## START Records shown

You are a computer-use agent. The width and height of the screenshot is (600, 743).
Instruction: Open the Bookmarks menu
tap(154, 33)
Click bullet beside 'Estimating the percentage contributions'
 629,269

## END Records shown
## START Records shown

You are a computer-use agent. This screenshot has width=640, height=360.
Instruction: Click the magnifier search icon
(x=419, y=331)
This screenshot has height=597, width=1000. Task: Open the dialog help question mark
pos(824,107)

## END Records shown

Write out the entries again from the line with "You are a computer-use agent. This" up to and including the line with "pos(824,107)", keeping the requests, and increase every coordinate in the answers by 16. Include only those lines.

You are a computer-use agent. This screenshot has width=640, height=360.
Instruction: Click the magnifier search icon
(x=435, y=347)
This screenshot has height=597, width=1000. Task: Open the dialog help question mark
pos(840,123)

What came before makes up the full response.